Quick and easy to prepare chicken dishes that are perfect for cold, rainy days.

Affogato (photo credit: GOURMETKOSHERCOOKING.COM)
For us New Yorkers, the winter and our appetite for hearty and warm meals seems never ending. I’ve already exhausted the recipes for slow braised beef and lots of winter soups. Now I’m ready for some quick winter dishes that soothe the body and warm the heart. These chicken dishes are super flavorsome and each have a hint of sweetness that fit the bill. They are also quick and easy to prepare. And I had to include a fantastic winter time dessert, affogato. It's awesome to enjoy while sitting by the fire or watching the snow fall.
Maple and Apple Glazed Chicken
Serves 6
2 pounds skin-on, bone-in chicken breasts, cut into large chunks
Kosher salt
2 tablespoons olive oil
2 apples (1 red, 1 green), cored and cut into wedges
8 medium shallots, quartered lengthwise
1/4 cup fresh sage, torn
1/2 cup chicken broth
1/4 cup maple syrup
1/4 cup apple cider vinegar
Pat the chicken dry and season all over with salt. Heat a large heavy skillet over high heat and add the olive oil. When the oil is hot, add the chicken skin-side down and cook, undisturbed, until the skin is browned and crisp, about 5 minutes.
Turn the chicken and add the apples, shallots and sage to the skillet. Reduce the heat to medium high and cook until the chicken is browned on the bottom, 4 to 5 minutes. Transfer the chicken to a plate and continue to cook the apples and shallots, stirring, until golden, about 2 more minutes.
Meanwhile, make the glaze: Mix the chicken broth, maple syrup, vinegar and 1/2 teaspoon salt in a small bowl. Add the mixture to the skillet with the apples and shallots and boil until reduced by about three-quarters, 2 to 3 minutes. Return the chicken to the skillet, turning to coat, until cooked through, about 2 more minutes.
Braised Chicken with Spiced Tomato
Serves 8
4 tablespoons canola oil
6 chicken thighs
6 chicken legs
Kosher salt
¾ cumin
1 teaspoon crushed red pepper (or less if you do not like spicy)
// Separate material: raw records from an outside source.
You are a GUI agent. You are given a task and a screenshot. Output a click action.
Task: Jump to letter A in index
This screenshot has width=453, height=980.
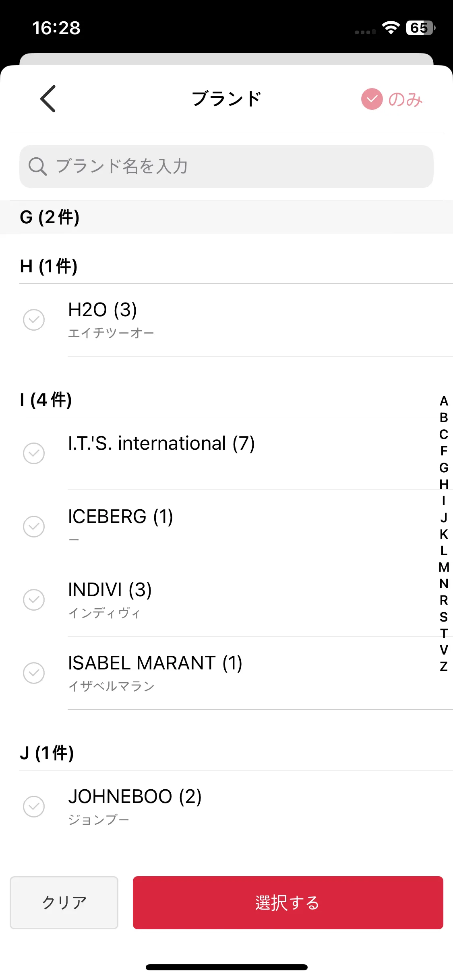tap(444, 401)
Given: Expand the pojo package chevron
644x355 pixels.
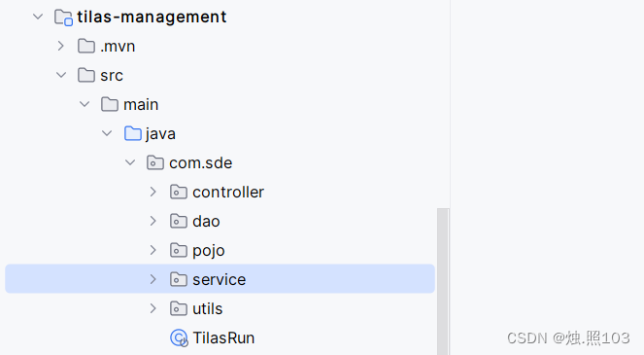Looking at the screenshot, I should (x=153, y=250).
1 large white onion, peeled, halved and thinly sliced
1 inch piece ginger, peeled and grated (about 3 teaspoons)
6 garlic cloves, peeled and halved lengthwise
1 (28-ounce) can whole, peeled tomatoes
2 cinnamon sticks
4 bay leaves
Water, as needed
Heat the canola oil in a large skillet over high heat. Drizzle the chicken with salt and when the oil is hot, carefully add the chicken to the oil. Do not overcrowd the pan. Resist the temptation to move or turn the pieces. Allow them to brown on their first side, about 3 to 5 minutes. Use tongs to turn the chicken pieces to sear their second side, about 3 to 5 minutes. Transfer the chicken to a tray and set it aside. 
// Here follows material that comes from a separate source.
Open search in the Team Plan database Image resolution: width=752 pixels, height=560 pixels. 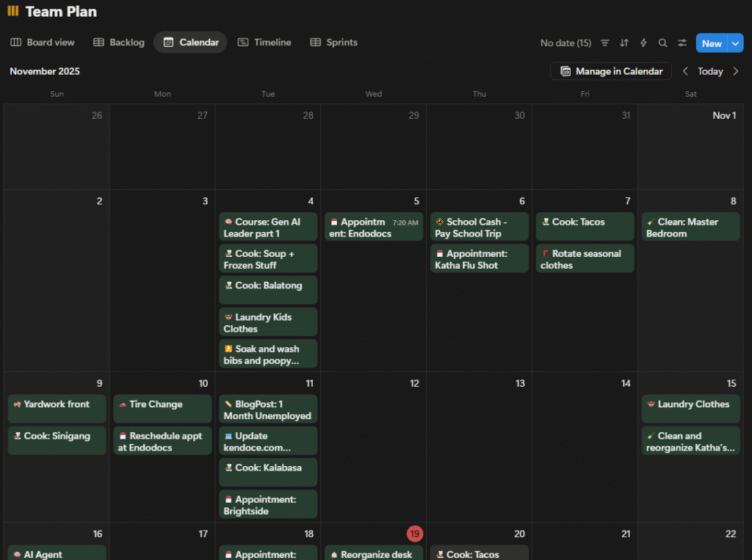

In the same skillet, add the cumin and chili flakes, stirring rapidly to give them a quick toast, about 10 to 15 seconds. Add the onions, ginger and garlic and stir to combine. Add some salt, to taste, then add the tomatoes, cinnamon, and bay leaves. Allow the mixture to cook and all the flavors to come together, about 10 minutes. Add the chicken back to the pan, keep the heat low and continue cooking until the chicken is cooked through, 30 to 45 minutes. If the sauce becomes overly thick or begins to stick to the bottom of the skillet, feel free to add some water, about 1/2 cup at a time.
Serve with rice.
Serves 1
2 scoops ice cream
Shot of espresso or coffee (about 3 tablespoons, decaf or regular)
Shaved chocolate, cookie crumbs, nuts or any topping
Place scoops of ice cream (coffee, chocolate or vanilla) in a coffee cup, then pour in espresso or coffee. Top with shaved dark chocolate and chopped nuts.